My son Woody turned six in November of 2011. That would have been the kindergarten year for most kids, 180 days that mark the beginning of the school career. But Woody did his learning in the big, wide, beautiful world, without school being a part of it.

I'm Teresa Honey, and I kept this blog to document this time in my son's life, to share pictures and stories with far-away friends and relatives, and to add ours to the many stories of families living rich, engaging, loving lives with learning happening all the time and in many forms, totally inseparable from every other part of being human.

Here you'll find 180 or so learning moments recorded from August, 2011 to April, 2012 in the life of a 5-turned-6-year-old radically unschooled kid.

Friday, December 2, 2011

66



My Advent calender activity of the day was to play with felt.
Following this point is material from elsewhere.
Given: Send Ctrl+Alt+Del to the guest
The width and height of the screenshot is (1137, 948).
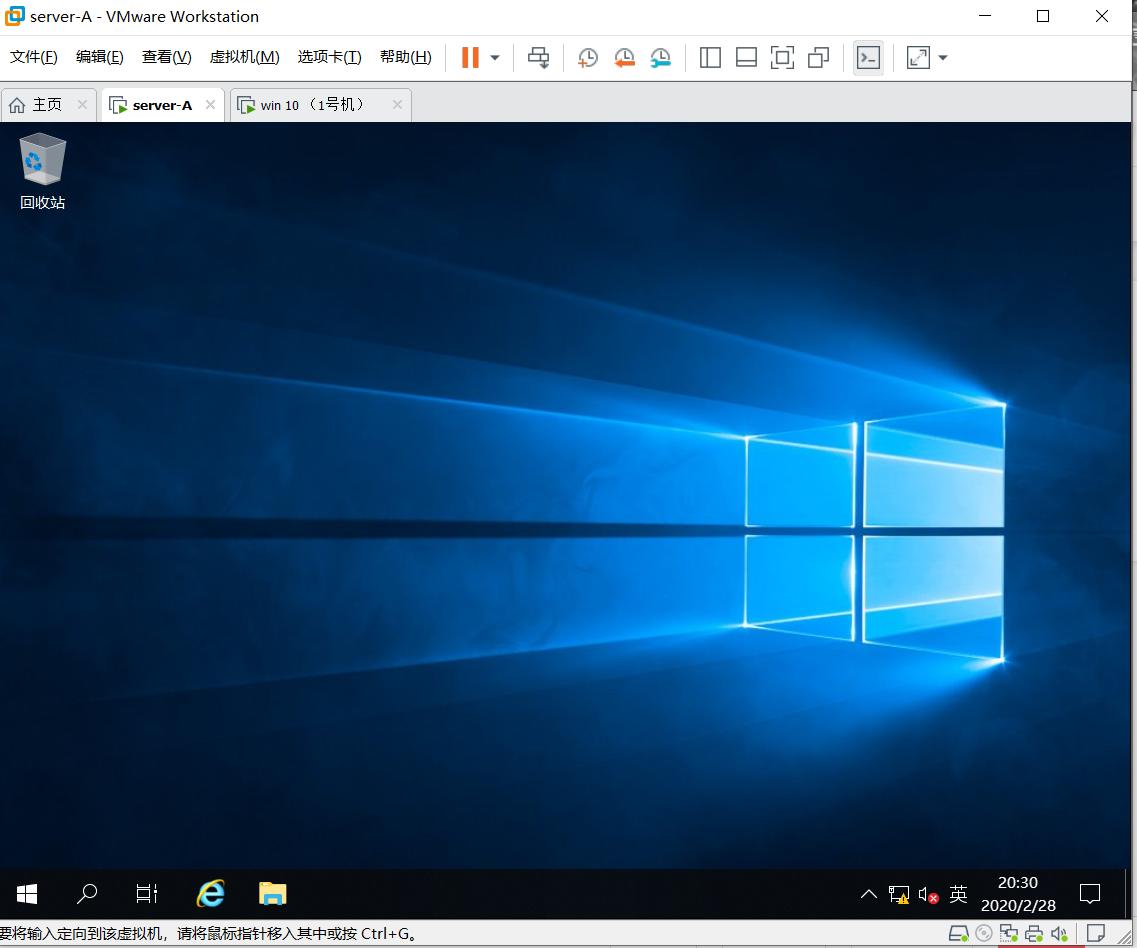Looking at the screenshot, I should 538,57.
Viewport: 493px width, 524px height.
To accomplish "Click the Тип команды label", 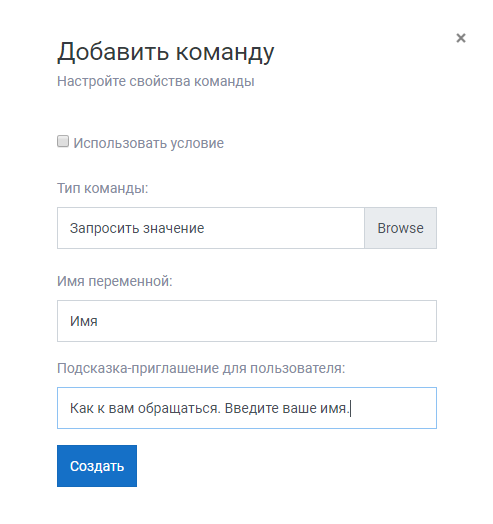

I thought we could make cute little felt ornaments like I had seen in the Christmas crafts books that Woody and I got at the library last week. I bookmarked those pages and made a little sample one, a brown bear, after they went to bed one night. I thought they were really going to like this.

I had already cut out felt shapes to help them get started. I had the embroidery floss ready and the big needles. And I sat down with all three of them--Woody, Fox, and Aila--to see what we could make. 

Fox arranged white circles on an orange background and called it a snowman missing his head. Woody first wanted to make a mask, but I said no. (I wonder at that now: why did I call the activity "playing with felt" and then say no to what he wanted to play? At the time, I got a vision in my mind of a very large and complex project that I did not have the resources for. But I didn't ask him what he had in mind. I just said no. A lost opportunity for me.) Next he designed a sun dial with four colored triangles and a white circle center. Aila put together a cat face. I offered to help them sew their pictures into ornaments, and Aila was interested, but the boys were not. Sewing with a young child takes a bit more focus, so as my attentions turned more toward her, the boys drifted away, sitting together on the couch to watch Tom and Jerry.



I wonder sometimes, with "flops" such as this, Did I break the activity up into small enough tasks? Did I provide enough examples (several pictures in two different books plus a cute bear face I had designed and sewed myself ahead of time)? Did I provide opportunity for engagement on many levels, using several senses?

But really, I think it comes down to this: this is an absolutely free learning environment with interested adults and plenty of materials available. The boys wanted to make felt pictures and then watch a favorite cartoon. Their cousin wanted to sew a felt ornament. Everybody got something out of this. That's enough. In fact, it's more than enough, it's pretty darn good.


Later, at the park, I picked up a few more things that might work as crafting supplies. Maybe we'll try making other ornaments or wreaths, something that uses a glue gun. (He loves the glue gun.) And maybe we'll just mess around with the materials and see what happens with no end product in mind. Or maybe I'll make my own thing and they can make their own things and we can sit around together creating and call it crafts. When Woody saw me taking this picture, he put the acorn caps on each of his fingers and made them all Army generals. They fought each other, each one wanting to be in charge, until one by one they lost their hats and went back to just being fingers. Heck, maybe even the glue gun is superfluous. Maybe the acorn caps and a laughing mama are enough.